The Queensland government’s failure to act quickly to legalise ride-sharing could see one monopoly replaced with another, a Sydney start-up has warned.
As the Taxi Council of Queensland demanded the state government crack down on Uber drivers, Sydney-based GoCar was keen to start in the state.
Uber is ‘not going anywhere’
Fines for drivers have doubled in Queensland but Uber is urging them not to pay as it vows to continue operating. 7 News Queensland
But it warned the longer ride-sharing remained illegal, the more likely it was Uber would have a near-monopoly in the state.
GoCar, a ride-sharing service developed by taxi booking app GoCatch, has been operating in Sydney since early this year after the Baird government legalised the practice.
GoCatch chief executive Ned Moorfield said Queensland was at risk of falling behind the rest of the nation if it did not open the door to ride-sharing in the state.
On Thursday, Premier Annastacia Palaszczuk brought forward a taskforce review of Queensland’s taxi and ride-share industry by a month, so that it would report back to Parliament in July.
“Brisbane and south-east Queensland will be a pretty important region for us and we’re watching with interest what’s happening here regulatory wise,” Mr Moorfield said.
Unlike Uber, which has gained a foothold in Brisbane despite it acting illegally in the state, GoCar did not flout local laws in Australia.
“You need very deep pockets to do that,” Mr Moorfield said.
“Uber’s been paying millions of dollars in fines and those fines have just gone up significantly, so we won’t be rolling out here and exposing ourselves to the risk of having to pay those large fines.
“I think that’s to the detriment of ride-sharing drivers at the moment, because they’re being really squeezed by Uber dropping their pricing and we don’t think it’s particularly good for passengers, either, having just one (ride-sharing service) to choose from.”
Mr Moorfield said GoCar’s determination not to break the law could ultimately hurt his company, seeing as ride-sharing was clearly popular whether it was illegal or not.
“The point I’ve made to the (Queensland) taskforce is in New South Wales, they enacted a lot of the needed changes through changes in regulation, rather than changes in legislation,” he said.

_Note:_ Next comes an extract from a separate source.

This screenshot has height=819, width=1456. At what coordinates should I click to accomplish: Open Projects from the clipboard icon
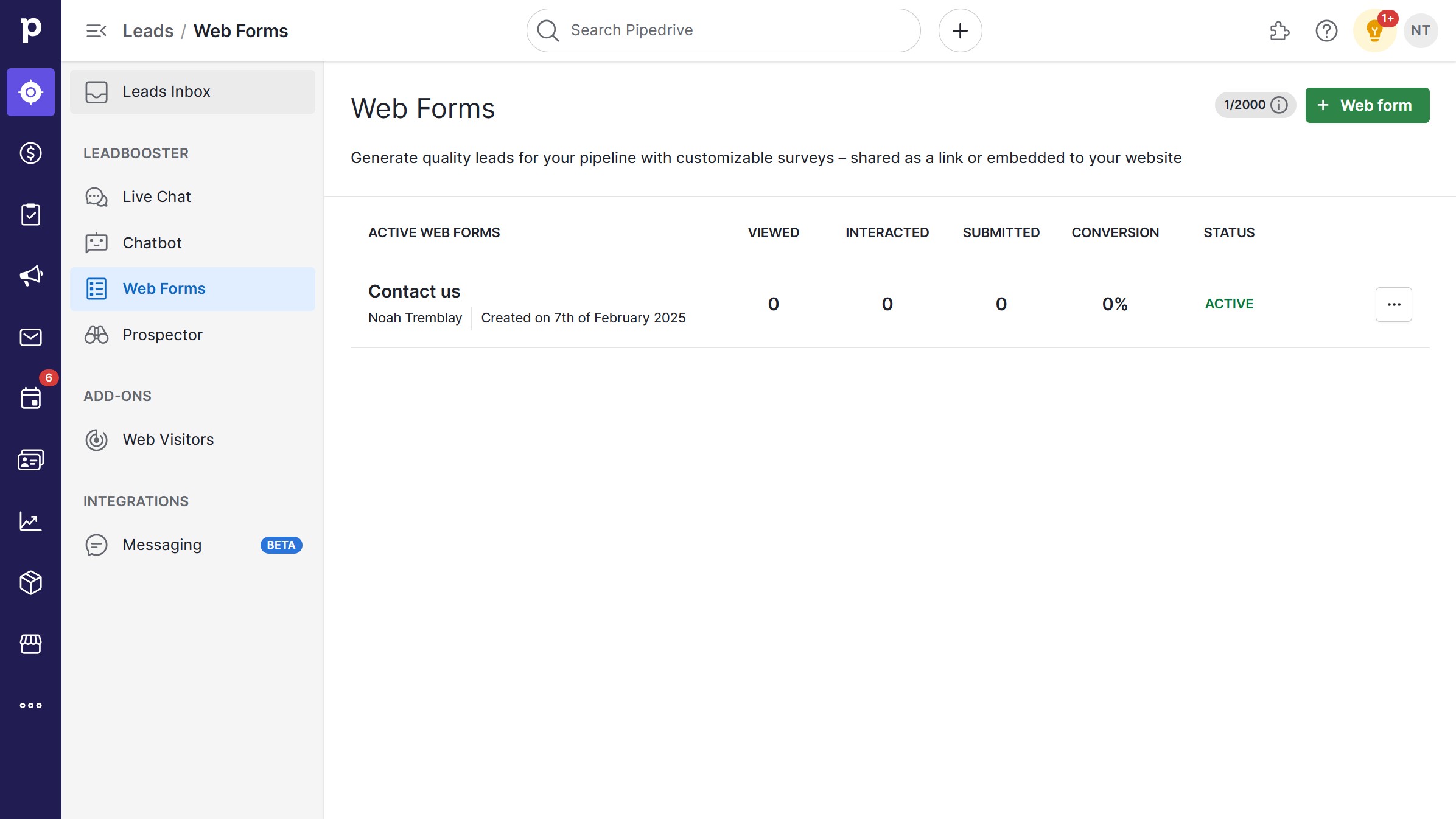(30, 215)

“That allowed us to start operating quite quickly.
“The NSW government made the announcement and, at midnight that day, we were able to start operating legally.
“So I hope they’ll be able to take the same approach in Queensland and we’d hope to see that happen in the second half of this year.
“If it goes beyond that, it’s only going to favour Uber in building more of an incumbent position and we’ll just be replacing one monopoly with another.”
The Taxi Council of Queensland has spearheaded the opposition to ride-sharing in Queensland, arguing Uber had impacted “thousands of small businesses” that operated legal taxis in the state.
Although taxi owners had spent tens – even hundreds – of thousands of dollars on taxi plates in Queensland, Mr Moorfield said that was no reason to hold legalisation back.
“No investment’s risk-free,” he said.
“At the end of the day, they made an investment and I don’t think the concerns of a small number of plate owners should mean that people in Queensland are having to pay excessive fares for taxis.
“To protect a few thousand plate owners at the detriment of millions of people who want more choice and cheaper alternatives to catching a taxi.
“I’d have thought, from a public policy perspective, you’d have to favour what passengers want and not what plate owners want.
“And I think the government will realise that.”
Mr Moorfield said GoCar could be made available in Queensland as soon as it was made legal.
“We’ve now got the technology working so it’s easy for us to switch on in new cities as it becomes legal,” he said.